电转染血管能抑素基因对C_(57)小鼠Lewis肺癌生长和转移的影响

Effects of Canstatin gene Transfected by Electroporation on Growth and Metastasis of Lewis Lung Carcinoma in C57 Mice

目的建立Lewis肺癌移植瘤模型,人血管能抑素(canstatin)基因重组表达载体电穿孔法转染至肿瘤局部,观察对肿瘤生长和转移的抑制作用。方法将Lewis肺癌细胞接种于C57BL小鼠皮下,成瘤后将30只小鼠随机分成3组,分别瘤体内注射血管能抑素重组载体、空载体和生理盐水,基因枪于注射部位电击,2周后PT-PCR法检测肿瘤组织中血管能抑素基因的表达并观察小鼠体重、肿瘤体积变化及肺转移结节数目。结果成功建立Lewis肺癌皮下移植瘤模型;电击2周后重组载体组仍存在血管能抑素基因的表达,重组载体组小鼠肿瘤体积由(1.03±0.11)cm3增加至(1.51±0.19)cm3,而空载体组由(1.01±0.09)cm3增至(2.45±0.18)cm3、NS组由(1.02±0.10)cm3增至和(2.54±0.21)cm3;重组载体组体积与后两组比较(P<0.01),即生长速度受到显著的抑制。重组载体组、空载体组和NS组的肺转移结节数分别为(3.50±1.24),(7.60±2.51)和(7.70±2.45);重组载体组与后两组比较(P<0.01),即肿瘤转移亦受到显著的抑制。结论血管能抑素可明显抑制Lewis肺癌移植瘤的生长与转移。

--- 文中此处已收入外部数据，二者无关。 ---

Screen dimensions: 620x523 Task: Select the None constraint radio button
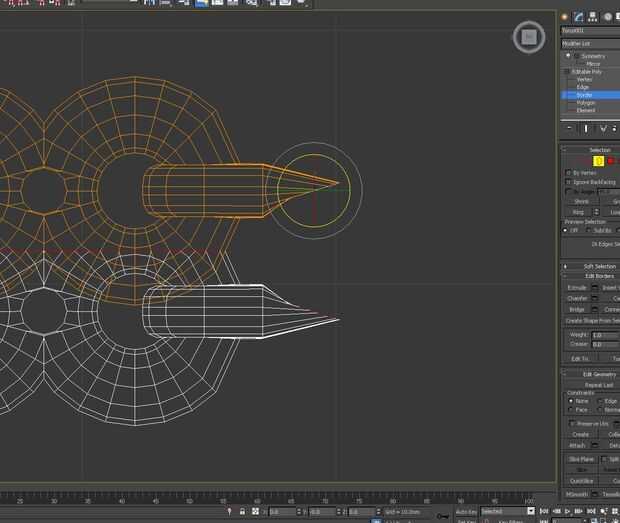[571, 401]
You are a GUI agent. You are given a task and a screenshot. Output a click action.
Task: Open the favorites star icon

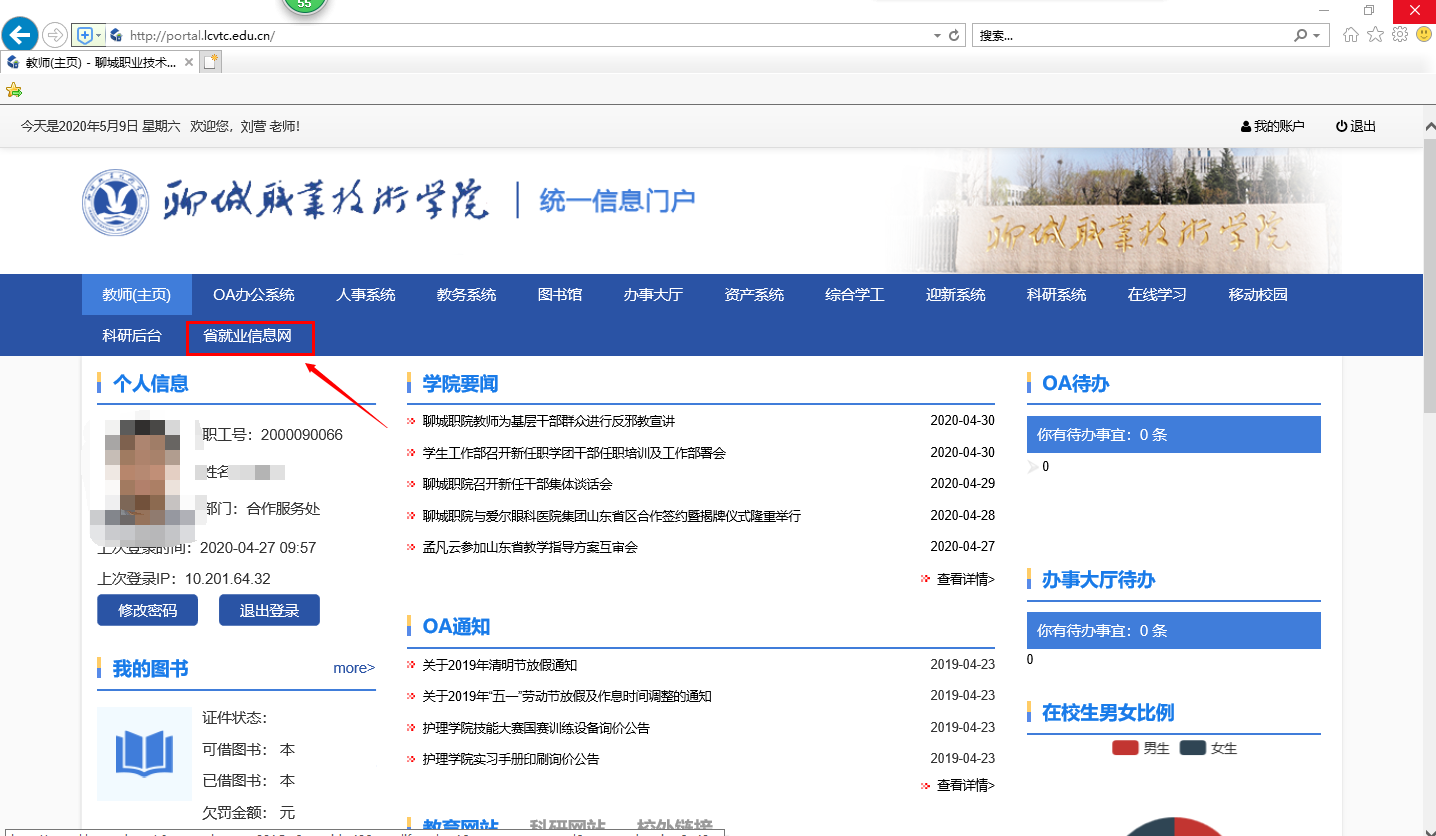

Objectives To establish animal model of Lewis lung carcinoma in C57 mice and study the inhibitory effect of canstatin gene transfected by electroporation on the growth and metastasis of Lewis lung carcinoma. Methods Lewis lung carcinoma cells were subcutaneously inoculated in CATBL mice to make animal model of tumor. Thirty mice in whom the transplanted tumor in the mice up to 1cm^3grew were randomly divided into 3 groups,where the eukaryotic expression vector of pCMV-Script, the recombinant pCMV-Script/Canstatin vector and normal saline were injected into tumor tissue respectively. The injective areas were electroporated by particle gun in the mice. The expression of canstatin mRNA in the tumor tissues was detected by RT-PCR, the size and weight of the subcutaneous tumors were observed and the number of metastasis node in the lungs was calculated 14 days after the electroporation treatment. Results The animal model of tumor was successfully established. Two weeks later, the expression of canstatin mRNA in the tumor tissues of the recombinant vector group could detected by RT-PCR, the tumor sizes in the recombinant vector group slowly grew from（ 1.03 ± 0. 11 ） cm^3 to （ 1.51 ± 0. 19 ） cm^3 , naked vector group from （ 1.01 ±0.09 ） cm^3 to（2. 45±0. 18）cm^3 and normal saline group from（ 1.02±0.10）cm^3 to（2.54±0.21 ）cm^3. The number of metastasis node was 3.50±1. 24, 7.60± 2.51 and 7.70 ±2.45 respectively in the recombinant vector group, naked vector group and normal saline group. There was significant difference in the volume of the tumor and the number of metastasis node in the lungs between the recombinant vector group and the naked vector group or normal saline group（ P 〈0.01 ）. Conclusion Canstatin has strong inhibitory effect on the growth and metastasis of Lewis lung carcinoma in mice.